(Bloomberg) -- Renault SA’s new joint venture with fuel-cell maker Plug Power Inc. to build hydrogen-powered vans has a new name -- and a time line to hit the market this year.

The venture, now named Hyvia, plans to begin building three types of fuel-cell vans at existing Renault plants in France by year’s end.

Each of the three models will be based on Renault’s Master line of vans -- a key to reaching the market quickly. All will use the same electric motors that now power the all-electric version of the Master. The joint venture was announced by the two companies in January.

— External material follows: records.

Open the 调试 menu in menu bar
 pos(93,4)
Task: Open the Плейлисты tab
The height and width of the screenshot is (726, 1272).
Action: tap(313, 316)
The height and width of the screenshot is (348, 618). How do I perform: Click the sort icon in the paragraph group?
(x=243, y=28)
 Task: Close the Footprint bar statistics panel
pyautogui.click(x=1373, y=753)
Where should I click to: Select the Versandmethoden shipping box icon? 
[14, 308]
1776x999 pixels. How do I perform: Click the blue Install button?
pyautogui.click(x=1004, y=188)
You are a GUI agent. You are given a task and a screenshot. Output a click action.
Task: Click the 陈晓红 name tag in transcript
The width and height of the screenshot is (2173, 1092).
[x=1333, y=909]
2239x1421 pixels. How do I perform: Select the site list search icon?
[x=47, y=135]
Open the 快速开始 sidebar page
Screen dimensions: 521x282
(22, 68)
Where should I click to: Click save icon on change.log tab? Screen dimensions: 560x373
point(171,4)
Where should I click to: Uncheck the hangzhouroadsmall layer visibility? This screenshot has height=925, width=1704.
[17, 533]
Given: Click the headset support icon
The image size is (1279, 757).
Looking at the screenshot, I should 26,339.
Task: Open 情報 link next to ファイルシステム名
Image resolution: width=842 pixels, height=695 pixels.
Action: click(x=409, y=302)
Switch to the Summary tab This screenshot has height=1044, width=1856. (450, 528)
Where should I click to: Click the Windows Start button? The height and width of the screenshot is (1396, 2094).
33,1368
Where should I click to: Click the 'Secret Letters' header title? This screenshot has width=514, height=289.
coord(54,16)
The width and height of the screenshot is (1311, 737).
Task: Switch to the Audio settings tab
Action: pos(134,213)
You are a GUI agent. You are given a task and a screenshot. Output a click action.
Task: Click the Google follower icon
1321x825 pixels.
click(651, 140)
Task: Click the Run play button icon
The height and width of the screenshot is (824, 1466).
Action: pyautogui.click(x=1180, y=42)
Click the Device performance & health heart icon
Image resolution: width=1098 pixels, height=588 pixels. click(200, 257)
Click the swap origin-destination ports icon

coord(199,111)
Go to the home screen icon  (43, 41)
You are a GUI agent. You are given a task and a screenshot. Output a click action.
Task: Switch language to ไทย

“The objective, obviously, is speed -- that’s our first concern,” David Holderbach, Hyvia’s chief executive officer, said in an interview.

The venture represents a bet by Renault that hydrogen will play a key role in transportation as the world shifts from fossil fuels. That thinking is reflected in the new name, a combination of “hydrogen” and “via,” the Latin word for road. Fuel-cell vehicles produce no greenhouse gas emissions, and they can refuel with hydrogen in as little as three minutes -- far faster than an electric vehicle can recharge its battery pack. Fuel-cell vehicles are also lighter than their battery-electric competitors, a distinct advantage for delivery vans and trucks.

EV Limits

“You can refuel in a few minutes and go about business as usual,” Holderbach said. “We reach limits of usage with EV solutions, because you need to carry a heavy payload with the batteries.”

Two of the vans will be designed for delivering goods, while the third will be configured as a bus. Hyvia also will supply customers with hydrogen to run the vans, and charging stations for delivering the hydrogen.

Plug Power built its business making fuel cells for forklifts and other warehouse gear. But the company has signed a series of deals in the last year to expand into other businesses, including making and distributing hydrogen. Plug and Renault have not disclosed how much they are investing in Hyvia.

A Renault plant in Batilly, France, that already makes the Master van will build much of the new vehicles. But the fuel cells will be built in Renault’s Flins factory, near Paris, while a third facility nearby will integrate the fuel cells into the vans. The joint venture will be based in Villiers-Saint-Frederic, home of Renault’s engineering and development center for light commercial vehicles.